[Collected data entries]
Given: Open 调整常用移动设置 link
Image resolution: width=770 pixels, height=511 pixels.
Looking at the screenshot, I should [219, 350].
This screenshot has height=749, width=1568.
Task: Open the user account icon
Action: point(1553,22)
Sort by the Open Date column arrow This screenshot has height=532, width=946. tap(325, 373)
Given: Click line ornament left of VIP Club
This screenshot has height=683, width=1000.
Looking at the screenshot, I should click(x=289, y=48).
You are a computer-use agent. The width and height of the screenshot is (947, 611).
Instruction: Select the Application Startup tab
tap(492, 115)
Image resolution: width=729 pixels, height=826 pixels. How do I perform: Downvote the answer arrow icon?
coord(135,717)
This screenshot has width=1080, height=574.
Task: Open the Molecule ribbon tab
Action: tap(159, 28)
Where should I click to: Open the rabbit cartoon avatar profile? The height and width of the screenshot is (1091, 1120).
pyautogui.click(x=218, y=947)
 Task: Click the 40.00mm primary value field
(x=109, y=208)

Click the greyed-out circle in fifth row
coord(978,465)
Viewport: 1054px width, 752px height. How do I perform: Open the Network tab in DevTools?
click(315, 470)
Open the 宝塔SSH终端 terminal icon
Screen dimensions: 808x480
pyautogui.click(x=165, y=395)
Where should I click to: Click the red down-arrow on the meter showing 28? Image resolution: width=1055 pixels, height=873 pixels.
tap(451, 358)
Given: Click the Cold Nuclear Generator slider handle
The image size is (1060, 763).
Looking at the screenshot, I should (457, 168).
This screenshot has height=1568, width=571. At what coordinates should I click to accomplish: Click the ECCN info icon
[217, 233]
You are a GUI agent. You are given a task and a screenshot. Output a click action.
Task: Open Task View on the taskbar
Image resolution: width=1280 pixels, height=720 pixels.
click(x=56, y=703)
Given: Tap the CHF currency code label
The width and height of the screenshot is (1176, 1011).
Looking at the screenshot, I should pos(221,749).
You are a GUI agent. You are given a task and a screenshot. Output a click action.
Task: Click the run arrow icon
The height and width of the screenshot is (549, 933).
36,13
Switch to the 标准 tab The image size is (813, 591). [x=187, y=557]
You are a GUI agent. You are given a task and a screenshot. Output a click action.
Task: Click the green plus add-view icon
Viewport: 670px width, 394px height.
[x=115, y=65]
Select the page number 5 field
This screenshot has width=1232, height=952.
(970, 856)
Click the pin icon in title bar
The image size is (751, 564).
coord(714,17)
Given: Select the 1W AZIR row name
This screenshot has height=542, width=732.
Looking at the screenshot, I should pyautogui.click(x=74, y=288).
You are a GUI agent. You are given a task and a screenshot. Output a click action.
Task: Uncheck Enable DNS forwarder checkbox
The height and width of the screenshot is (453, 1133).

■ **WHAT IS BEING ASKED**:
The full set of records above is to be printed exactly as it appears.

■ **WRITTEN ANSWER**:
Given: Open 调整常用移动设置 link
Image resolution: width=770 pixels, height=511 pixels.
Looking at the screenshot, I should [219, 350].
This screenshot has height=749, width=1568.
Task: Open the user account icon
Action: point(1553,22)
Sort by the Open Date column arrow This screenshot has height=532, width=946. tap(325, 373)
Given: Click line ornament left of VIP Club
This screenshot has height=683, width=1000.
Looking at the screenshot, I should click(x=289, y=48).
You are a computer-use agent. The width and height of the screenshot is (947, 611).
Instruction: Select the Application Startup tab
tap(492, 115)
Image resolution: width=729 pixels, height=826 pixels. How do I perform: Downvote the answer arrow icon?
coord(135,717)
This screenshot has width=1080, height=574.
Task: Open the Molecule ribbon tab
Action: tap(159, 28)
Where should I click to: Open the rabbit cartoon avatar profile? The height and width of the screenshot is (1091, 1120).
pyautogui.click(x=218, y=947)
 Task: Click the 40.00mm primary value field
(x=109, y=208)

Click the greyed-out circle in fifth row
coord(978,465)
Viewport: 1054px width, 752px height. How do I perform: Open the Network tab in DevTools?
click(315, 470)
Open the 宝塔SSH终端 terminal icon
Screen dimensions: 808x480
pyautogui.click(x=165, y=395)
Where should I click to: Click the red down-arrow on the meter showing 28? Image resolution: width=1055 pixels, height=873 pixels.
tap(451, 358)
Given: Click the Cold Nuclear Generator slider handle
The image size is (1060, 763).
Looking at the screenshot, I should (457, 168).
This screenshot has height=1568, width=571. At what coordinates should I click to accomplish: Click the ECCN info icon
[217, 233]
You are a GUI agent. You are given a task and a screenshot. Output a click action.
Task: Open Task View on the taskbar
Image resolution: width=1280 pixels, height=720 pixels.
click(x=56, y=703)
Given: Tap the CHF currency code label
The width and height of the screenshot is (1176, 1011).
Looking at the screenshot, I should pos(221,749).
You are a GUI agent. You are given a task and a screenshot. Output a click action.
Task: Click the run arrow icon
The height and width of the screenshot is (549, 933).
36,13
Switch to the 标准 tab The image size is (813, 591). [x=187, y=557]
You are a GUI agent. You are given a task and a screenshot. Output a click action.
Task: Click the green plus add-view icon
Viewport: 670px width, 394px height.
[x=115, y=65]
Select the page number 5 field
This screenshot has width=1232, height=952.
(970, 856)
Click the pin icon in title bar
The image size is (751, 564).
coord(714,17)
Given: Select the 1W AZIR row name
This screenshot has height=542, width=732.
Looking at the screenshot, I should pyautogui.click(x=74, y=288).
You are a GUI agent. You are given a task and a screenshot. Output a click action.
Task: Uncheck Enable DNS forwarder checkbox
The height and width of the screenshot is (453, 1133).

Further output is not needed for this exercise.